Where the Jurong Lake District is concerned, a park inspired by science fiction, as well as science and technology, with a focus on astronomy, ecology and a smart digital-enabled lifestyle should be the way forward. ST PHOTO: KEVIN LIM

What Jurong Lake District needs is a science-fiction theme park, not Singapore's version of Tokyo's Odaiba mixed development area, as the two precincts are like chalk and cheese in many ways (New large-scale tourism development to be built in Jurong Lake District, April 16).

Instead, our equivalent of Odaiba is the Greater Southern Waterfront precinct at Tanjong Pagar, including Sentosa.

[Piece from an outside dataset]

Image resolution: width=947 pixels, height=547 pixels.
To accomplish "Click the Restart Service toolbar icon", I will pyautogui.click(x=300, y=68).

With the right people in place, we can certainly do better than our Japanese friends in making the precinct a more accessible, relaxing and exciting seaside destination for locals and tourists alike, sans the trite and pretentious moniker of Asia's Southern Gateway that our technocrats have on paper.

Where the Jurong Lake District is concerned, a park inspired by science fiction, as well as science and technology, with a focus on astronomy, ecology and a smart digital-enabled lifestyle should be the way forward.

This, given our plans to build a new science centre alongside a refurbishment of the current one.

Why not set this vision loose as the fulcrum of the entire park and create something truly magical as the 2001: Space Odyssey of science museums and parks - the crucible of interdisciplinary interaction between science, technology, engineering and mathematics and the humanities, arts and design for our Smart Nation ambitions? After all, is the area not wedged between two of our leading universities, in what is arguably our Silicon Valley?

To top it off, an outstanding design for the planned science centre and an attached hotel has already been drafted - architect and designer Frank Gehry's deconstructed masterpiece for the failed Sentosa integrated resort bid by the Kerzner/CapitaLand consortium in 2006.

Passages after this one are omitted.